In a surprise appearance, Vanessa Friedman, who doesn’t start as the Times’ fashion director until next month, will also get her own program. Her videos will explore the behind-the-scenes world of fashion, and will touch on the industry’s historical, cultural and political connections, she said. “I was so eager to be here that I jumped the employment gun,” said Friedman, who is still tying up loose ends with her previous employer, The Financial Times. Although she wrapped up her column last week, she will end her employment at the British paper by moderating its annual luxury summit in Mexico City in mid-May.

Carr lightened up the mood with a self-deprecating comment about his wardrobe. Calling his tan suit a “garbage bag with a pair of legs” that is “rented and due back at 11 o’clock,” he quickly turned to the driving force behind the digital push.

“More and more because we are becoming a consumer company, I think it makes us a more powerful advertising company,” he said, offering that nyt.com gets 40 million unique visitors and 800,000 paying customers around the world. Carr — who at times sounded like he’d transferred to the marketing department, even referring to the paper as a “brand” — credited those numbers to the Times’ strong and trusted reputation.

In order to bring in new revenue, the Times has partnered with Vimeo to develop original branded content for marketers. The videos include riffs off of popular Times columns like “Modern Love,” as well as “Verbatim,” a sketch on real legal transcripts that are reenacted by comedians.

The site will also stream Kevin Spacey’s play “Clarence Darrow” in September.

The paper launched a native advertising platform, in which brands can advertise their own videos alongside the Times’ videos. Marketer videos will be “clearly labeled,” the company said, adding that its first native video partner is Sotheby’s International Realty. The Times also expanded its cross-platform native program called “Paid Posts,” comprised of text, images and video.

But back to journalism.

The Times, which posts more than 430 videos a month, said it is training its foreign correspondents on how to use and cut video via mobile device for its site. “The Internet is the great leveler.

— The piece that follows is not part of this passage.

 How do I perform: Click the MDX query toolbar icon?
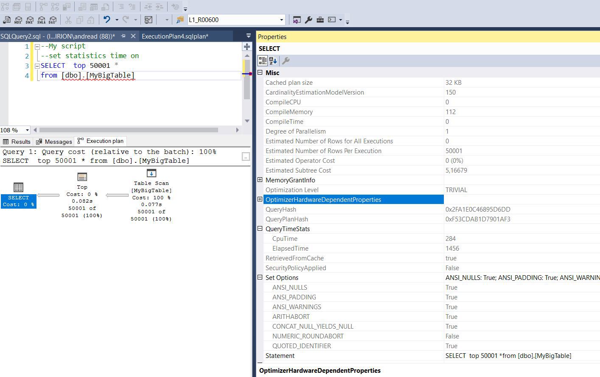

Once video was the sole preserve of the broadcasters,” said the Times’ chief executive officer Mark Thompson, who closed the presentation. “But now, anyone with the talent and an idea can create great video and get it to a big audience. Over the past year, I’ve been lucky enough to watch the Times really get to grips with video. We’re all behind this push into video…and we’re going to back it with resources and tech investments.”